Thursday, January 3, 2019

CLASS OF ’74 (1972) ** ½


The plot of Class of ’74 is simple:  Three free-spirited, uninhibited, sexually liberated college girls take a virginal friend under their wing and show her the various ways to make sweet love.  What’s refreshing about it is how progressive it is.  There’s no slut-shaming here.  The characters champion each other’s sexual conquests as long as they’re happy and having fun with what (and who) they’re doing.  (Of course, if they didn’t, the movie would’ve been a heck of a lot shorter.)  

The positive reinforcement of advocating for a healthy and active sex life is done in a fun and freewheeling way and there’s no heavy moralizing to drag things down.  It’s especially progressive when it comes to portraying its gay characters.  (There’s a scene involving a man being seduced in a locker room by his gym teacher.)  Although there’s nothing explicit, it probably came as a shock to the (straight male) audience at the time of release.

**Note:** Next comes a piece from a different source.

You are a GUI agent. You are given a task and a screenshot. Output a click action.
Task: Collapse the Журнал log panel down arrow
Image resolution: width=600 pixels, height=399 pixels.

Even though its attitude towards sex is progressive, the film itself is dated as all get out, but in a good way.  There are a lot of romantic interludes and montages (including one in which a character imagines herself as Eve in the garden of Eden) that almost look like something out of a ‘70s television commercial.  The gaudy fashions and outdated slang (“Let it all hang out!”) is good for a laugh too.

Just when the film builds up momentum, it dovetails into overlong flashbacks that mostly act as padding.  Some of these side trips work (like a jaunt down the Sunset Strip) while others flounder. The escapades become increasingly inconsistent as the film goes on too.  The problem is many end abruptly and/or just when they begin to gain some traction (like when Barbara Caron becomes acquainted with a rich married couple), which is frustrating.

I initially chalked up Class of ‘74’s choppy, sloppy narrative to the time period.  (After all, 1972 is the year when the ‘60s REALLY ended.)  As it turns out, it has more to do with how it was cobbled together.  Director Arthur (J.D.’s Revenge) Marks took a hippie skin flick called Gabriella, Gabriella and added new footage to release it on a double bill with his picture The Roommates featuring that film’s stars Marki Bey and Pat Woodell playing the same characters.  He also added additional scenes of Caron in there too, so in effect, it’s a sequel to BOTH films while still being heavily padded with old footage from Gabriella Gabriella.  Confused?  If anything, you have to give Marks credit.  He was doing the whole “shared universe” thing long before Marvel.